= Goal =
Please update the rows from the line holding "You are a computer-use agent." through the end of the rows, both ends included, by replacing "Switch to" with "Open" and leaving everything else unchanged. Leave the pictures out of your answer.

——

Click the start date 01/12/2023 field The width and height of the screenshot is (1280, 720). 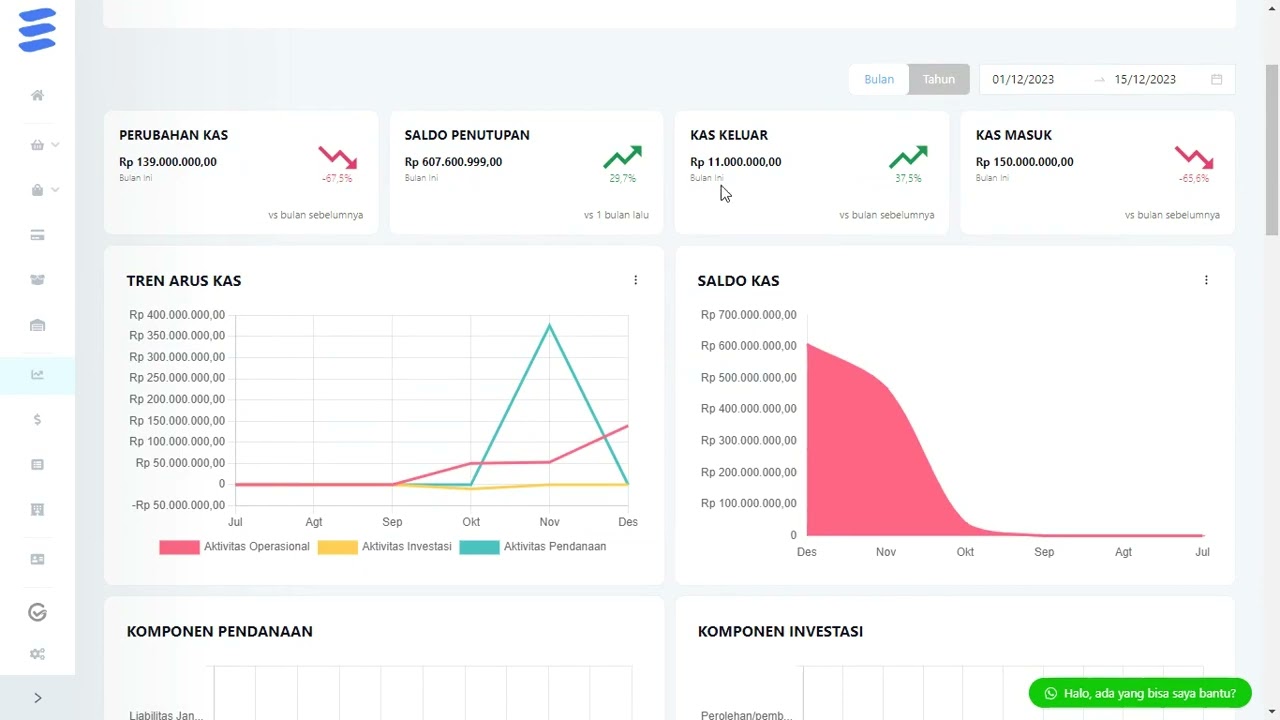pos(1023,79)
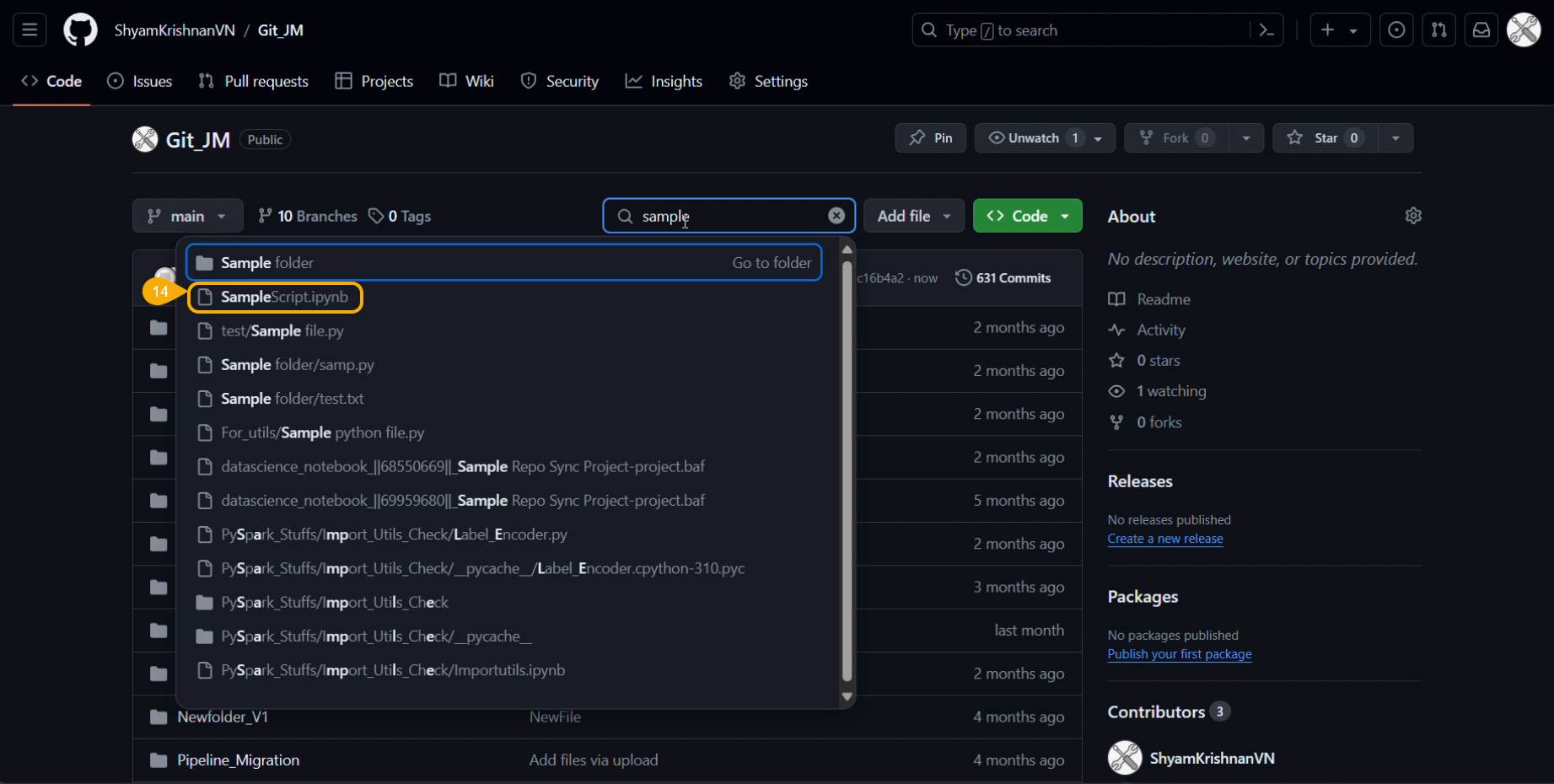Clear the file search text
The image size is (1554, 784).
836,216
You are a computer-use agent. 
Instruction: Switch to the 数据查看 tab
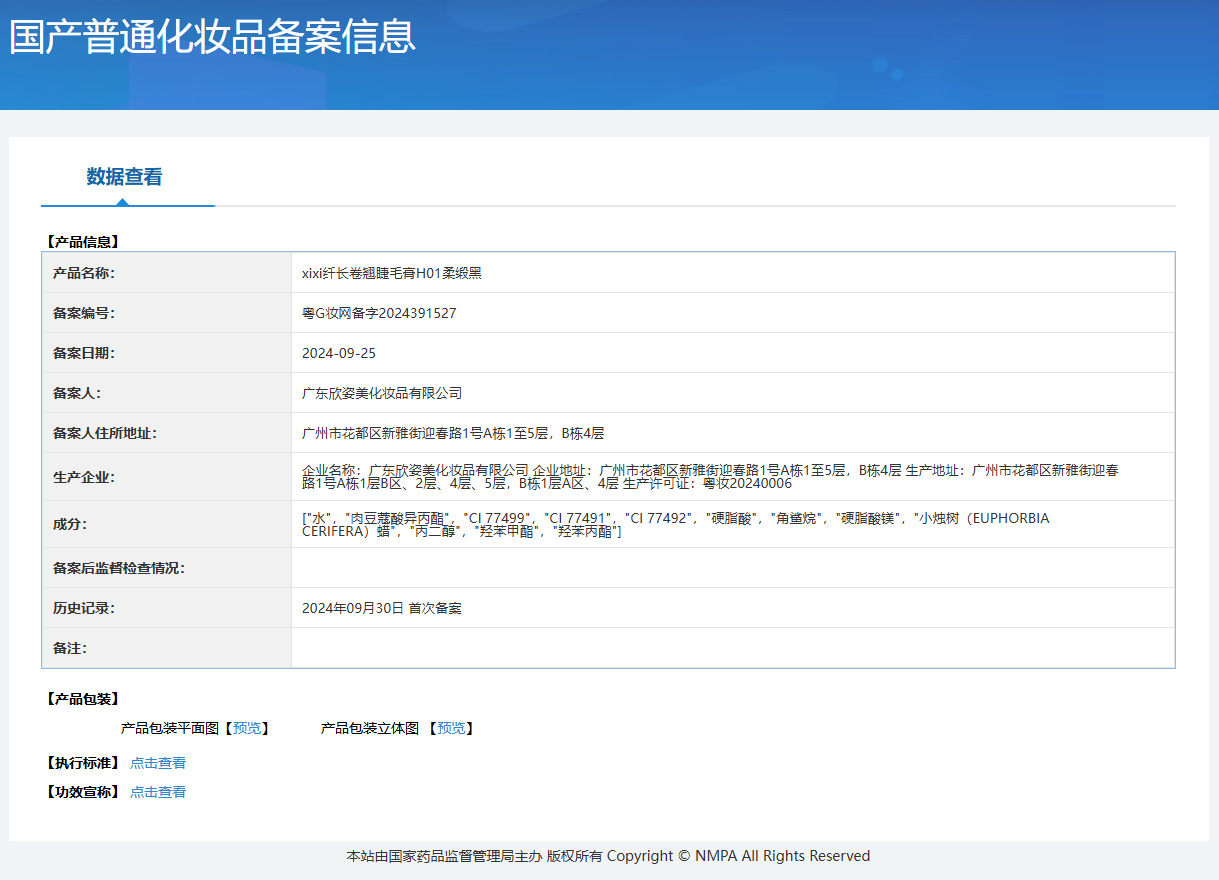pyautogui.click(x=127, y=176)
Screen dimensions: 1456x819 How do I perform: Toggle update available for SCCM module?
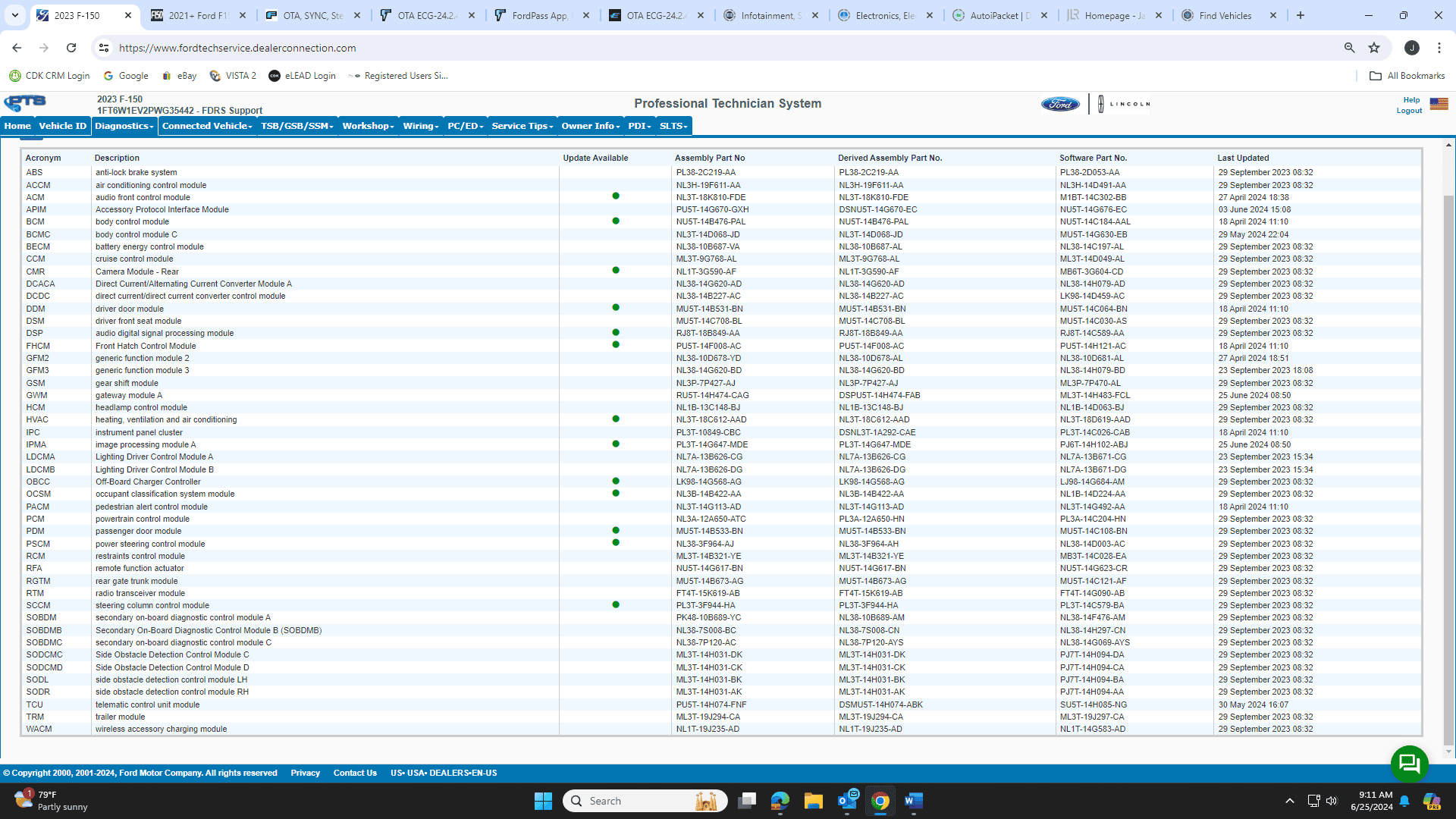pos(617,605)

——

= Solution to this exercise =
You are a computer-use agent. 
Instruction: Open the 数据查看 tab
pyautogui.click(x=127, y=176)
Screen dimensions: 1456x819 How do I perform: Toggle update available for SCCM module?
pos(617,605)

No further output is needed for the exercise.